EXERCISE PASSAGE:
Five of the 40 infections required operative revision; only one of these had an organism that grew out on culture. 17 infections required subsequent incision and drainage; only two infections required both revision and I&D (neither of these grew out organisms on culture). The antibiotic route and I&D distribution among infections with culture-positive organisms can be found in Table 1. 37 of the 40 infections (93%) involved operative fusion. Exactly half of the 40 infections occurred in revision cases.
Discussion
Despite the preponderance with which operative management of the spine occurs, there have been relatively few reports in the literature examining the incidence of SSI in thoracolumbar spine surgery. Given the completion of our recent trial examining this issue, we believed that an investigation into the type of infections encountered in our study would provide a significant contribution to the literature given how few reports of SSI are collected prospectively and with rigorous adherence to CDC SSI criteria.

PROMPT:
In the passage on spinal surgery infections, condense the paragraph beginning "Five of the 40 infections" into a bulleted list that keeps its main facts.

DATA SECTION:
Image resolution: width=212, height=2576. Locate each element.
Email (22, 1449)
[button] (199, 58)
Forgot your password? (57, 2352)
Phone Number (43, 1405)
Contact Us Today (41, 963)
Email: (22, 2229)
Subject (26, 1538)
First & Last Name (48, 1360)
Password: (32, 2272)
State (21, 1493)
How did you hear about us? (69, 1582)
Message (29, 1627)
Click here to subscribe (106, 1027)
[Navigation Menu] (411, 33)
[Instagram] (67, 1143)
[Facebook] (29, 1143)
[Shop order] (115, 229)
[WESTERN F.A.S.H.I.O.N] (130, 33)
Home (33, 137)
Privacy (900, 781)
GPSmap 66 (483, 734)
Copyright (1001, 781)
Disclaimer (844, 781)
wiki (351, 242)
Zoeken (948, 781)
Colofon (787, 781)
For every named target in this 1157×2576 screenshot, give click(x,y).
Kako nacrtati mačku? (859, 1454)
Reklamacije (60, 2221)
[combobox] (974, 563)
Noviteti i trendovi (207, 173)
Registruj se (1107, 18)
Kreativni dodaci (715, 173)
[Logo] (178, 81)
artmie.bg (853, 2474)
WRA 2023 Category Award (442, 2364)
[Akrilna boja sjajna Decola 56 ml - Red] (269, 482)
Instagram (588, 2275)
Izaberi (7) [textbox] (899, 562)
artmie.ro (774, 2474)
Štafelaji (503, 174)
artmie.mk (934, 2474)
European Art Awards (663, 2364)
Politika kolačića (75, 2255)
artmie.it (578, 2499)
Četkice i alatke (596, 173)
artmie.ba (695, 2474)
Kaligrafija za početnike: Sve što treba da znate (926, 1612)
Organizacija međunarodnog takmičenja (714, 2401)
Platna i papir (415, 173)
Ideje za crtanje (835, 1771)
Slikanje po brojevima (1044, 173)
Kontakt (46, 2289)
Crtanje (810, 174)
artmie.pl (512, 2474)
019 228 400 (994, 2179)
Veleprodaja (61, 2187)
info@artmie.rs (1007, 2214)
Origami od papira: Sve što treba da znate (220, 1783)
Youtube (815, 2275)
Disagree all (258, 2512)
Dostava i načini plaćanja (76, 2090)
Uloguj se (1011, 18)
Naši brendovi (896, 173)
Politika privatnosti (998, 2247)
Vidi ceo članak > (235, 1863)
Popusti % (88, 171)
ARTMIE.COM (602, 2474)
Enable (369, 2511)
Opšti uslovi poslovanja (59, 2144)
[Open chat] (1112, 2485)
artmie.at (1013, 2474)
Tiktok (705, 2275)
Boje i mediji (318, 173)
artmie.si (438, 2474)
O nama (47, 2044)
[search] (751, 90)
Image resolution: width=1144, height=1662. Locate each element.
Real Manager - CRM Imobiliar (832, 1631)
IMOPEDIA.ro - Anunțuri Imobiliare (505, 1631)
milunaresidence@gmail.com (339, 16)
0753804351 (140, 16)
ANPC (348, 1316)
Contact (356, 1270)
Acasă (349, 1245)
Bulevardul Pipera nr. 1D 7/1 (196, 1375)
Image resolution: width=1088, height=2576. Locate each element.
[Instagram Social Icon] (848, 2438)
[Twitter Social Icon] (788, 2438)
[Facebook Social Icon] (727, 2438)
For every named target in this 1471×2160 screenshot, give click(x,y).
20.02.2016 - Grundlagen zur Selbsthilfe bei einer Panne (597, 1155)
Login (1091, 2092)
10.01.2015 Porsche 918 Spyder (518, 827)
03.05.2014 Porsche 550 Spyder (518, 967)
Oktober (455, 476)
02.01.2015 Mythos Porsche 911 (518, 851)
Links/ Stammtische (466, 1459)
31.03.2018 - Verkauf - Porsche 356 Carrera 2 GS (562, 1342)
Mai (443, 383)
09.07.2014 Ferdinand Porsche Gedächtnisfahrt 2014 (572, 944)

RESULT:
- 5 of the 40 infections required operative revision; only 1 of these grew an organism on culture.
- 17 infections required subsequent incision and drainage (I&D).
- 2 infections required both revision and I&D; neither grew organisms on culture.
- Table 1 shows the antibiotic route and I&D distribution for culture-positive infections.
- 37 of the 40 infections (93%) involved operative fusion.
- Exactly half of the 40 infections occurred in revision cases.